Precisazioni sull’insegnamento del Maestro Claudio

Vi abbiamo parlato, figli, di molte cose. Vi abbiamo parlato della costituzione dell’individuo nei vari piani di esistenza; vi abbiamo parlato persino dell’Assoluto, ma forse l’insegnamento del fratello Claudio, benché sia tutto imperniato su una logica stretta, è stato quello meno compreso da voi.

Chiarimenti sul concetto di coscienza

Questa sera abbiamo udito molti vocaboli: “coscienza”, “subcoscienza”, “supercoscienza”, “intuito”, “sentimento”, “mente istintiva”, “intellettiva”, “ricordo”, “reminiscenza” e via dicendo. Vediamo di essere un poco più chiari, figli cari. Non occorre, credo, ritornare ulteriormente su quanto è stato detto a proposito di “intuito” e di “sentimento”, è vero, figli cari? Ma sono sorti altri interrogativi a proposito, ad esempio, di “coscienza” e di “consapevolezza”, di “subcoscienza” e di “supercoscienza”, come prima ho detto. Ed allora, figli cari, torniamo ancora una volta ad inquadrare per meglio intendere.

Perchè siete qui

Siete di fronte a queste Verità, ma che voi dovete assimilarle, ed ho anche detto che dobbiamo intendere il giusto senso dell’insegnamento e che voi dovete costruire la vostra coscienza.
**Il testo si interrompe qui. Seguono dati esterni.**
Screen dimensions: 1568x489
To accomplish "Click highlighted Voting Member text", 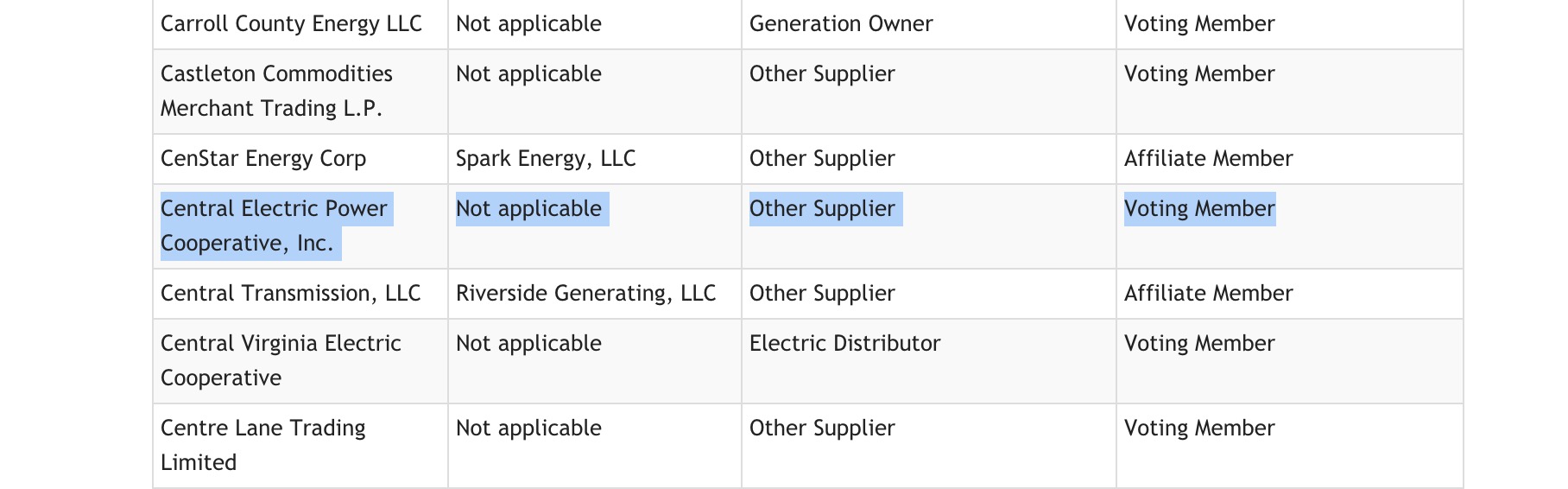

Ciò che fate quindi è un lavoro individuale, è una auto-costruzione, è qualcosa che dovete fare da soli, per la qual cosa nessuno può aiutarvi direttamente nel senso di fare per voi un lavoro. Può esservi presentato ciò che voi dovete assimilare, per così dire, ma nessuno può assimilarlo per voi.